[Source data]
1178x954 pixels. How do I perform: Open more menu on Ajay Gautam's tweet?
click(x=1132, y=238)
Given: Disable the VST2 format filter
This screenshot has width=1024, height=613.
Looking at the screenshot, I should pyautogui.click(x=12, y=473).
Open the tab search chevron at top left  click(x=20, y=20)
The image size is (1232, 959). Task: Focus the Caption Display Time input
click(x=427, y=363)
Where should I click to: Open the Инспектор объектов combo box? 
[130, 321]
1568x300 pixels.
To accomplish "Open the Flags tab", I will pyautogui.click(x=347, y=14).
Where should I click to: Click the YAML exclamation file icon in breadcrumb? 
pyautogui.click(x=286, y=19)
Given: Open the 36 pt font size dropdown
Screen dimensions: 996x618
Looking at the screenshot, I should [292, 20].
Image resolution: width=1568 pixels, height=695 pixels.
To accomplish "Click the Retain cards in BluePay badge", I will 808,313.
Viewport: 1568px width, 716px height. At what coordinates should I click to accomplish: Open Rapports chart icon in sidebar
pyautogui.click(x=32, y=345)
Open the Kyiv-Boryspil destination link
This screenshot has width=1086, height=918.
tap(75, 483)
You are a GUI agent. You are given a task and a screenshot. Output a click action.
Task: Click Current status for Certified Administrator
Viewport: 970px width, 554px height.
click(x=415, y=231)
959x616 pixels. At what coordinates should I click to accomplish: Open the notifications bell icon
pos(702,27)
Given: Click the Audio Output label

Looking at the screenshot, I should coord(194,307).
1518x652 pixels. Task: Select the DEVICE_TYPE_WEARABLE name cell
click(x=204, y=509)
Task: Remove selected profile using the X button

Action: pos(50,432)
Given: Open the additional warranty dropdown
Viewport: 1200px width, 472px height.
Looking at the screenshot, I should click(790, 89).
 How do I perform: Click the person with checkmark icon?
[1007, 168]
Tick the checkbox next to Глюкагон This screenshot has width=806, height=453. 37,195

• TASK REQUIREMENTS
Copy the data word for word.

• ANSWER TO THIS TASK
1178x954 pixels. How do I perform: Open more menu on Ajay Gautam's tweet?
click(x=1132, y=238)
Given: Disable the VST2 format filter
This screenshot has width=1024, height=613.
Looking at the screenshot, I should pyautogui.click(x=12, y=473).
Open the tab search chevron at top left  click(x=20, y=20)
The image size is (1232, 959). Task: Focus the Caption Display Time input
click(x=427, y=363)
Where should I click to: Open the Инспектор объектов combo box? 
[130, 321]
1568x300 pixels.
To accomplish "Open the Flags tab", I will pyautogui.click(x=347, y=14).
Where should I click to: Click the YAML exclamation file icon in breadcrumb? 
pyautogui.click(x=286, y=19)
Given: Open the 36 pt font size dropdown
Screen dimensions: 996x618
Looking at the screenshot, I should [292, 20].
Image resolution: width=1568 pixels, height=695 pixels.
To accomplish "Click the Retain cards in BluePay badge", I will 808,313.
Viewport: 1568px width, 716px height. At what coordinates should I click to accomplish: Open Rapports chart icon in sidebar
pyautogui.click(x=32, y=345)
Open the Kyiv-Boryspil destination link
This screenshot has width=1086, height=918.
tap(75, 483)
You are a GUI agent. You are given a task and a screenshot. Output a click action.
Task: Click Current status for Certified Administrator
Viewport: 970px width, 554px height.
click(x=415, y=231)
959x616 pixels. At what coordinates should I click to accomplish: Open the notifications bell icon
pos(702,27)
Given: Click the Audio Output label

Looking at the screenshot, I should coord(194,307).
1518x652 pixels. Task: Select the DEVICE_TYPE_WEARABLE name cell
click(x=204, y=509)
Task: Remove selected profile using the X button

Action: pos(50,432)
Given: Open the additional warranty dropdown
Viewport: 1200px width, 472px height.
Looking at the screenshot, I should click(790, 89).
 How do I perform: Click the person with checkmark icon?
[1007, 168]
Tick the checkbox next to Глюкагон This screenshot has width=806, height=453. 37,195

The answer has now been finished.